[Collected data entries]
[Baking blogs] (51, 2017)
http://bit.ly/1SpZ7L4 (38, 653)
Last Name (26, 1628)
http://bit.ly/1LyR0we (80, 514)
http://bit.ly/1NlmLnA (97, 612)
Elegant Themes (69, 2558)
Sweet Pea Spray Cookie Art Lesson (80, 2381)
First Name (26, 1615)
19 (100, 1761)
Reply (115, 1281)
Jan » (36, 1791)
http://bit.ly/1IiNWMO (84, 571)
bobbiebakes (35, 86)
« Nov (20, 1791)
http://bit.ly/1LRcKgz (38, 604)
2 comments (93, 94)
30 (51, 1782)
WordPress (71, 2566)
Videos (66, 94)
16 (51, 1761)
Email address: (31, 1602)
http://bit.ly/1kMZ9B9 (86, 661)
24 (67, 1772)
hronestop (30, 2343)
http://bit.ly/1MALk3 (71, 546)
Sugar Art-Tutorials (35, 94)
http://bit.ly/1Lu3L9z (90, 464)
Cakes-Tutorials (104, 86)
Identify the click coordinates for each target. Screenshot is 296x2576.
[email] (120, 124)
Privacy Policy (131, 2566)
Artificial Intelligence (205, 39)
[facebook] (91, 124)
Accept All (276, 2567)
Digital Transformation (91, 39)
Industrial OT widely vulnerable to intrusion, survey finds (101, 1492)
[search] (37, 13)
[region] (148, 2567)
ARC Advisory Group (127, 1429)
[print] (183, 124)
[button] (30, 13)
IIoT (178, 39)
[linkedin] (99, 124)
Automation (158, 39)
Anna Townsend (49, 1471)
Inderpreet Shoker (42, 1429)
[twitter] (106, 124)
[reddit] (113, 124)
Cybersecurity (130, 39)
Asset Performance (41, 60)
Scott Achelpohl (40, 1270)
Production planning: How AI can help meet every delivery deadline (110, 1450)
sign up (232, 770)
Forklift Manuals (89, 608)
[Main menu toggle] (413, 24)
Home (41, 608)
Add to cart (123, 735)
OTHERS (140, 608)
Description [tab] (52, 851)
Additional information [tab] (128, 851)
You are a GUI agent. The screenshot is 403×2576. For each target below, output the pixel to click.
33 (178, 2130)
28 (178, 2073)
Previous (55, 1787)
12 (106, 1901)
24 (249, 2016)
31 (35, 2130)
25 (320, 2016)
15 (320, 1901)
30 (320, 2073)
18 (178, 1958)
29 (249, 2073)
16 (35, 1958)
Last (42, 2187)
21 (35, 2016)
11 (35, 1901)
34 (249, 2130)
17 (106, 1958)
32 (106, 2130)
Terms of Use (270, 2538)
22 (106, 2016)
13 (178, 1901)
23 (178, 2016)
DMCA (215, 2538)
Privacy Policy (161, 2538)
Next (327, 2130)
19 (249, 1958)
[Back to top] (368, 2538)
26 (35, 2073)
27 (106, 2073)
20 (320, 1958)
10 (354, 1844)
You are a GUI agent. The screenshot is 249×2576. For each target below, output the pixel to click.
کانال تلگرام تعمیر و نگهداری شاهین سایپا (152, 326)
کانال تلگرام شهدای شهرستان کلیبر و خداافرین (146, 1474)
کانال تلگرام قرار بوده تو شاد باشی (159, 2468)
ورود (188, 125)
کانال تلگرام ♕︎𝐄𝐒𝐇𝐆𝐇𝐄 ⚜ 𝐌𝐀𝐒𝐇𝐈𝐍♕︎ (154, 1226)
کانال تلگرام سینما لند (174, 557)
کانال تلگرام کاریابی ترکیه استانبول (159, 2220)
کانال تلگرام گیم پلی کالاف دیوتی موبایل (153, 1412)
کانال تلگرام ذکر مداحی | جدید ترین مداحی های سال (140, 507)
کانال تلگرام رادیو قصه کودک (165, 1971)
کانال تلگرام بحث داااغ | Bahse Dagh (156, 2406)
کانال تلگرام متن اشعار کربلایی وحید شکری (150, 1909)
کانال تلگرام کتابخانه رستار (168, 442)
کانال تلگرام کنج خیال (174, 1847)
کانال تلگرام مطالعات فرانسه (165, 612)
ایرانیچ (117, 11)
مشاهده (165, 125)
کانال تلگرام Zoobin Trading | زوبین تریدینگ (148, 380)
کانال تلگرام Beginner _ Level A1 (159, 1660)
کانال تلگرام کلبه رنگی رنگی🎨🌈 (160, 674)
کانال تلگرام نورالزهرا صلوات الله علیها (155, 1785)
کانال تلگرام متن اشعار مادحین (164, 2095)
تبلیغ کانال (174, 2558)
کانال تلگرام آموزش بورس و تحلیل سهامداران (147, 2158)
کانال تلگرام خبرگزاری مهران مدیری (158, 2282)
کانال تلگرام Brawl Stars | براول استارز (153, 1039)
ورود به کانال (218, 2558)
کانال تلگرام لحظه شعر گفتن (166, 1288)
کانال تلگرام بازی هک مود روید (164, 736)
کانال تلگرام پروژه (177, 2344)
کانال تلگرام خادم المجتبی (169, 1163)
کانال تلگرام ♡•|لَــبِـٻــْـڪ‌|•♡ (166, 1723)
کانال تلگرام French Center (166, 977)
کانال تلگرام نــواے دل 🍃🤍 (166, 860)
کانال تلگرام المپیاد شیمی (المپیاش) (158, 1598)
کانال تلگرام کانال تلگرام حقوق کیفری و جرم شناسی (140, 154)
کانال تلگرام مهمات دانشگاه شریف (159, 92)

> [What is being asked] Give a word-for-word restatement of every record.

> [Answer to this exercise]
[Baking blogs] (51, 2017)
http://bit.ly/1SpZ7L4 (38, 653)
Last Name (26, 1628)
http://bit.ly/1LyR0we (80, 514)
http://bit.ly/1NlmLnA (97, 612)
Elegant Themes (69, 2558)
Sweet Pea Spray Cookie Art Lesson (80, 2381)
First Name (26, 1615)
19 (100, 1761)
Reply (115, 1281)
Jan » (36, 1791)
http://bit.ly/1IiNWMO (84, 571)
bobbiebakes (35, 86)
« Nov (20, 1791)
http://bit.ly/1LRcKgz (38, 604)
2 comments (93, 94)
30 (51, 1782)
WordPress (71, 2566)
Videos (66, 94)
16 (51, 1761)
Email address: (31, 1602)
http://bit.ly/1kMZ9B9 (86, 661)
24 (67, 1772)
hronestop (30, 2343)
http://bit.ly/1MALk3 (71, 546)
Sugar Art-Tutorials (35, 94)
http://bit.ly/1Lu3L9z (90, 464)
Cakes-Tutorials (104, 86)
Identify the click coordinates for each target. Screenshot is 296x2576.
[email] (120, 124)
Privacy Policy (131, 2566)
Artificial Intelligence (205, 39)
[facebook] (91, 124)
Accept All (276, 2567)
Digital Transformation (91, 39)
Industrial OT widely vulnerable to intrusion, survey finds (101, 1492)
[search] (37, 13)
[region] (148, 2567)
ARC Advisory Group (127, 1429)
[print] (183, 124)
[button] (30, 13)
IIoT (178, 39)
[linkedin] (99, 124)
Automation (158, 39)
Anna Townsend (49, 1471)
Inderpreet Shoker (42, 1429)
[twitter] (106, 124)
[reddit] (113, 124)
Cybersecurity (130, 39)
Asset Performance (41, 60)
Scott Achelpohl (40, 1270)
Production planning: How AI can help meet every delivery deadline (110, 1450)
sign up (232, 770)
Forklift Manuals (89, 608)
[Main menu toggle] (413, 24)
Home (41, 608)
Add to cart (123, 735)
OTHERS (140, 608)
Description [tab] (52, 851)
Additional information [tab] (128, 851)
You are a GUI agent. The screenshot is 403×2576. For each target below, output the pixel to click.
33 (178, 2130)
28 (178, 2073)
Previous (55, 1787)
12 (106, 1901)
24 (249, 2016)
31 (35, 2130)
25 (320, 2016)
15 (320, 1901)
30 (320, 2073)
18 (178, 1958)
29 (249, 2073)
16 (35, 1958)
Last (42, 2187)
21 (35, 2016)
11 (35, 1901)
34 (249, 2130)
17 (106, 1958)
32 (106, 2130)
Terms of Use (270, 2538)
22 (106, 2016)
13 (178, 1901)
23 (178, 2016)
DMCA (215, 2538)
Privacy Policy (161, 2538)
Next (327, 2130)
19 (249, 1958)
[Back to top] (368, 2538)
26 (35, 2073)
27 (106, 2073)
20 (320, 1958)
10 (354, 1844)
You are a GUI agent. The screenshot is 249×2576. For each target below, output the pixel to click.
کانال تلگرام تعمیر و نگهداری شاهین سایپا (152, 326)
کانال تلگرام شهدای شهرستان کلیبر و خداافرین (146, 1474)
کانال تلگرام قرار بوده تو شاد باشی (159, 2468)
ورود (188, 125)
کانال تلگرام ♕︎𝐄𝐒𝐇𝐆𝐇𝐄 ⚜ 𝐌𝐀𝐒𝐇𝐈𝐍♕︎ (154, 1226)
کانال تلگرام سینما لند (174, 557)
کانال تلگرام کاریابی ترکیه استانبول (159, 2220)
کانال تلگرام گیم پلی کالاف دیوتی موبایل (153, 1412)
کانال تلگرام ذکر مداحی | جدید ترین مداحی های سال (140, 507)
کانال تلگرام رادیو قصه کودک (165, 1971)
کانال تلگرام بحث داااغ | Bahse Dagh (156, 2406)
کانال تلگرام متن اشعار کربلایی وحید شکری (150, 1909)
کانال تلگرام کتابخانه رستار (168, 442)
کانال تلگرام کنج خیال (174, 1847)
کانال تلگرام مطالعات فرانسه (165, 612)
ایرانیچ (117, 11)
مشاهده (165, 125)
کانال تلگرام Zoobin Trading | زوبین تریدینگ (148, 380)
کانال تلگرام Beginner _ Level A1 (159, 1660)
کانال تلگرام کلبه رنگی رنگی🎨🌈 (160, 674)
کانال تلگرام نورالزهرا صلوات الله علیها (155, 1785)
کانال تلگرام متن اشعار مادحین (164, 2095)
تبلیغ کانال (174, 2558)
کانال تلگرام آموزش بورس و تحلیل سهامداران (147, 2158)
کانال تلگرام خبرگزاری مهران مدیری (158, 2282)
کانال تلگرام Brawl Stars | براول استارز (153, 1039)
ورود به کانال (218, 2558)
کانال تلگرام لحظه شعر گفتن (166, 1288)
کانال تلگرام بازی هک مود روید (164, 736)
کانال تلگرام پروژه (177, 2344)
کانال تلگرام خادم المجتبی (169, 1163)
کانال تلگرام ♡•|لَــبِـٻــْـڪ‌|•♡ (166, 1723)
کانال تلگرام French Center (166, 977)
کانال تلگرام نــواے دل 🍃🤍 (166, 860)
کانال تلگرام المپیاد شیمی (المپیاش) (158, 1598)
کانال تلگرام کانال تلگرام حقوق کیفری و جرم شناسی (140, 154)
کانال تلگرام مهمات دانشگاه شریف (159, 92)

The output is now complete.